» **Records for the task**:
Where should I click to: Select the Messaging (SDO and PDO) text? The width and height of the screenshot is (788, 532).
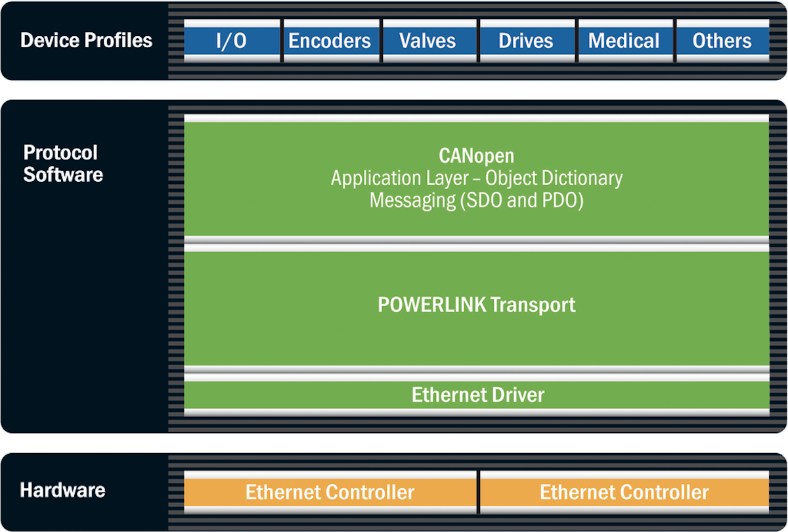pos(476,200)
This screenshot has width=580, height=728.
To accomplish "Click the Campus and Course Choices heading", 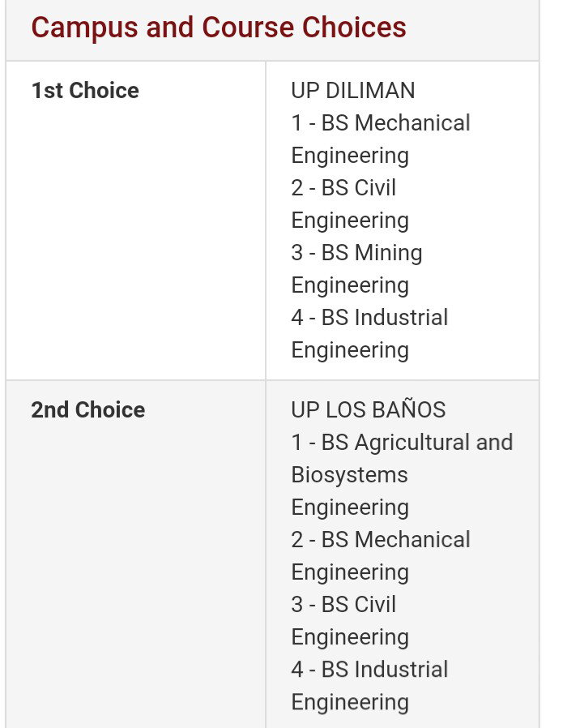I will click(219, 27).
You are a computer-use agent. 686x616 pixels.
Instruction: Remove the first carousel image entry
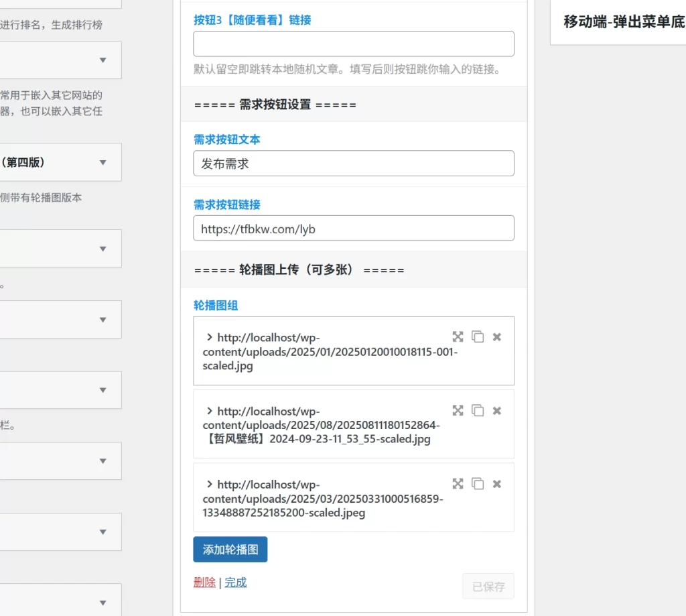coord(496,336)
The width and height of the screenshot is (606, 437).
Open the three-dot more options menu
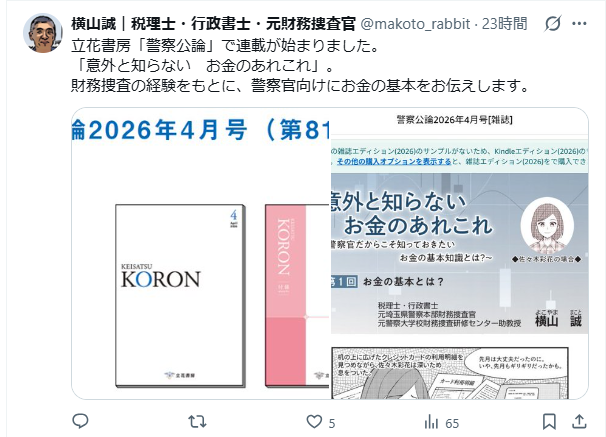pyautogui.click(x=579, y=24)
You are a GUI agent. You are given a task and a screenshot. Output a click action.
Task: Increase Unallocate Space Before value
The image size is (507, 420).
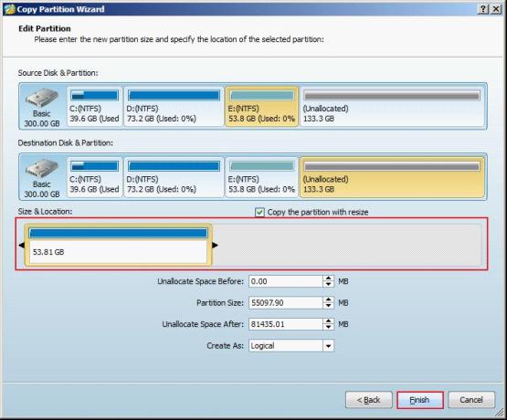coord(328,278)
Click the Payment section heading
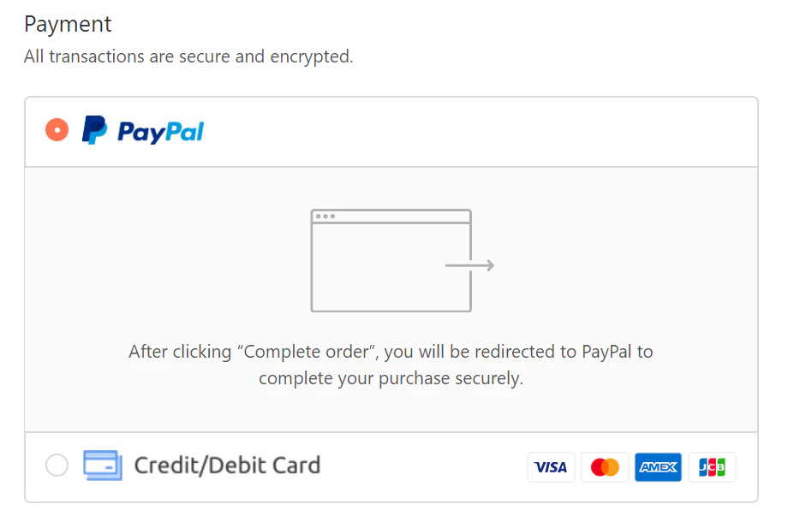The image size is (812, 528). (68, 24)
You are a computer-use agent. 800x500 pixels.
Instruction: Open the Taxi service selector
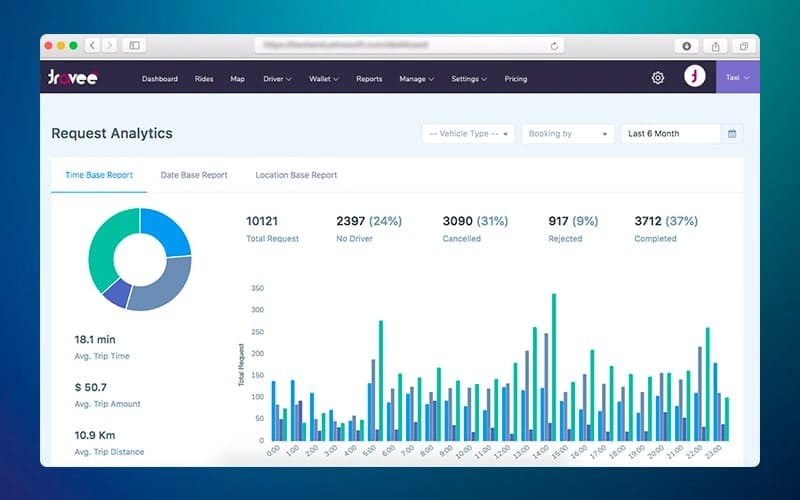tap(737, 78)
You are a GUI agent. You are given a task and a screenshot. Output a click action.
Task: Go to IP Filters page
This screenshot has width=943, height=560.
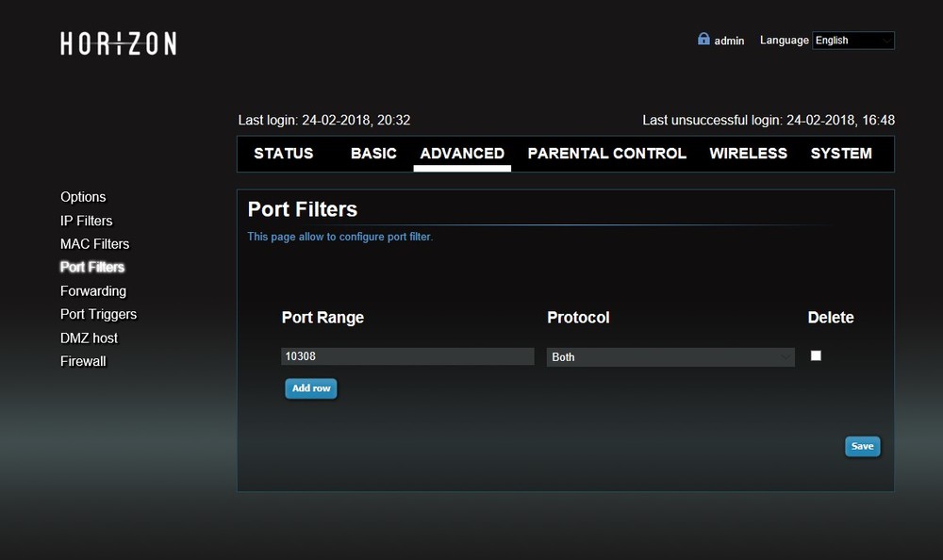[86, 221]
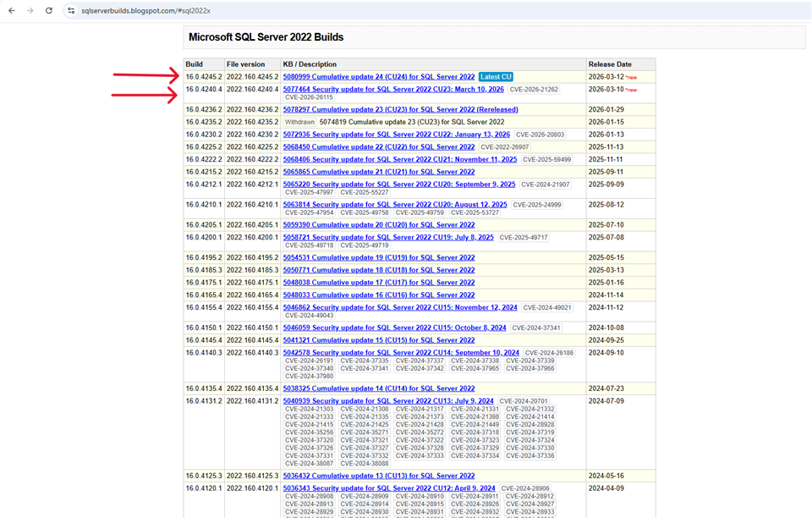Screen dimensions: 812x518
Task: Open 5059390 Cumulative update 20 link
Action: coord(378,225)
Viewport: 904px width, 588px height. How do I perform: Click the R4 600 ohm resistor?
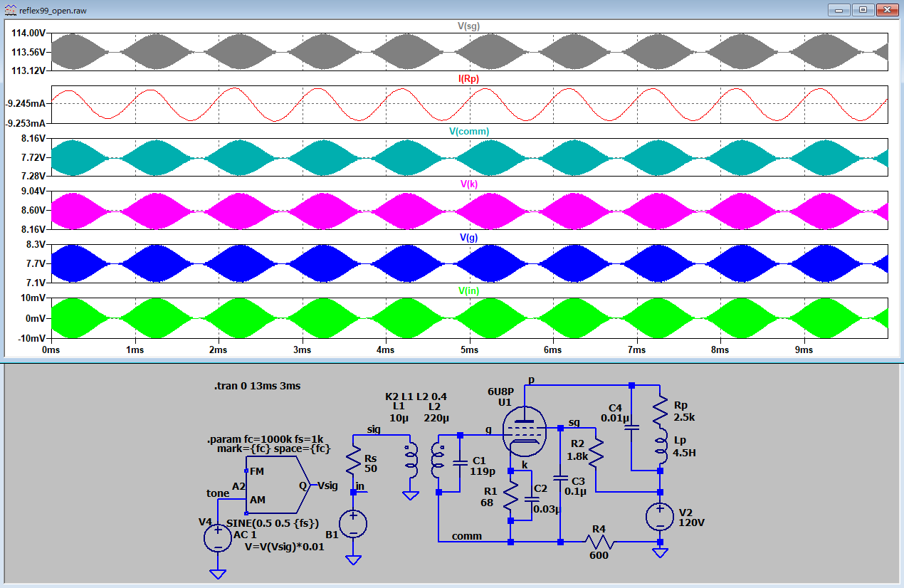599,542
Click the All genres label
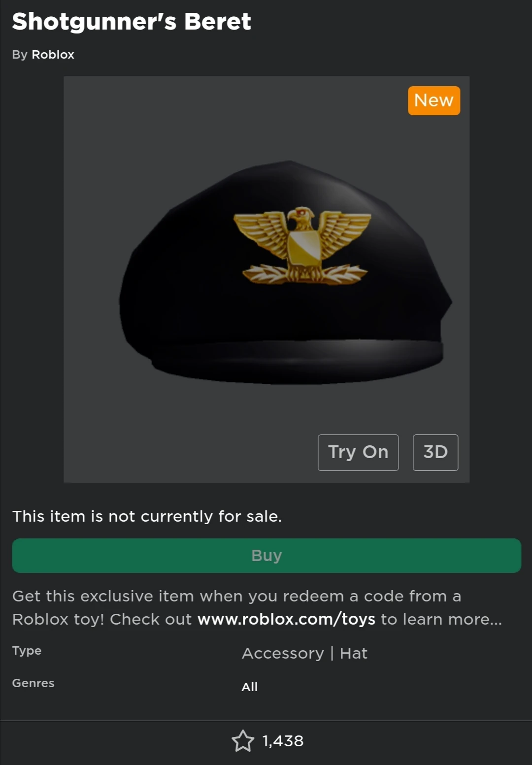This screenshot has height=765, width=532. point(250,686)
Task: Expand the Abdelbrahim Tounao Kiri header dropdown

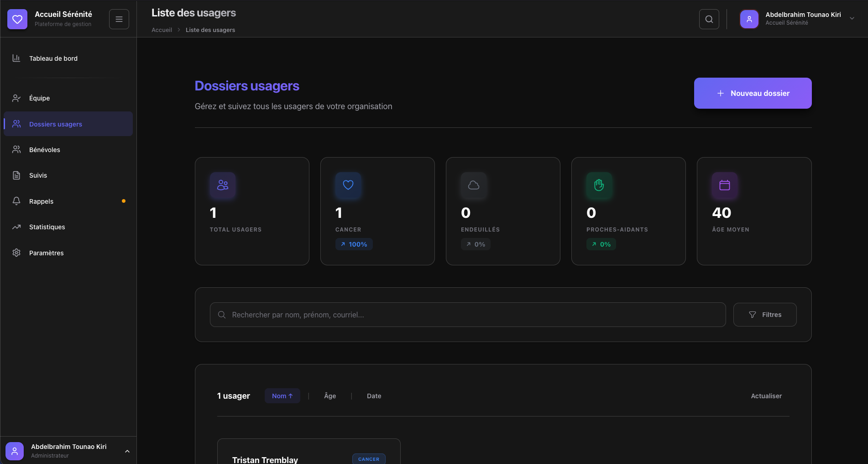Action: tap(852, 19)
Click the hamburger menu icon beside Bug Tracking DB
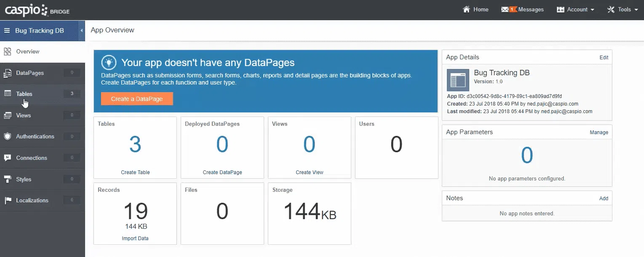644x257 pixels. pos(7,31)
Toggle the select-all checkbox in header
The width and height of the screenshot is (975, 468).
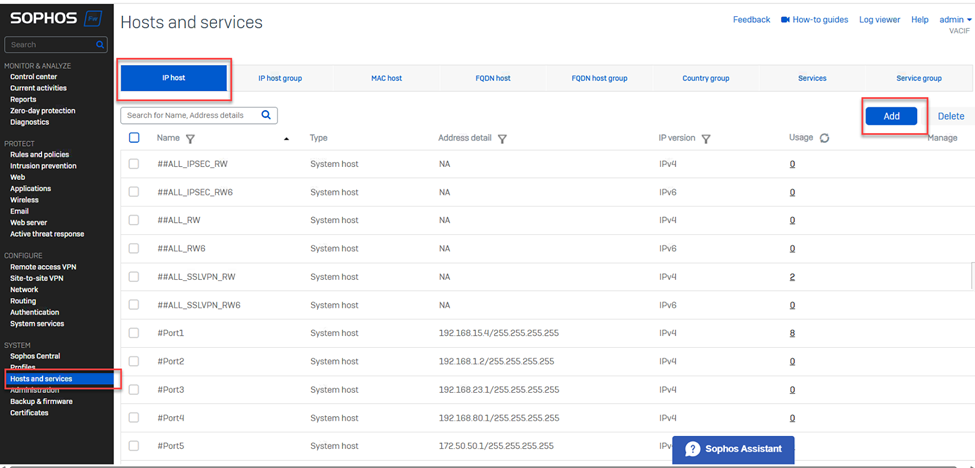click(x=134, y=138)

» **Required work**: Return only what lies between the line containing "Click the Payment section heading" and the last line of the listing, those two lines included, exactly as written and with no pictures.

» **Written answer**:
Click the Payment section heading
The image size is (812, 528). (68, 24)
You are a computer-use agent. 800x500 pixels.
Instruction: Open the Taxi service selector
tap(737, 78)
You are a GUI agent. You are given a task and a screenshot. Output a click action.
Task: Go to IP Filters page
This screenshot has width=943, height=560.
[86, 221]
Screen dimensions: 812x518
Task: Open 5059390 Cumulative update 20 link
Action: coord(378,225)
Viewport: 904px width, 588px height. How do I perform: Click the R4 600 ohm resistor?
599,542
Click the All genres label
This screenshot has height=765, width=532. point(250,686)
Task: Expand the Abdelbrahim Tounao Kiri header dropdown

Action: tap(852, 19)
Click the hamburger menu icon beside Bug Tracking DB
644x257 pixels. pos(7,31)
Toggle the select-all checkbox in header
The width and height of the screenshot is (975, 468).
click(x=134, y=138)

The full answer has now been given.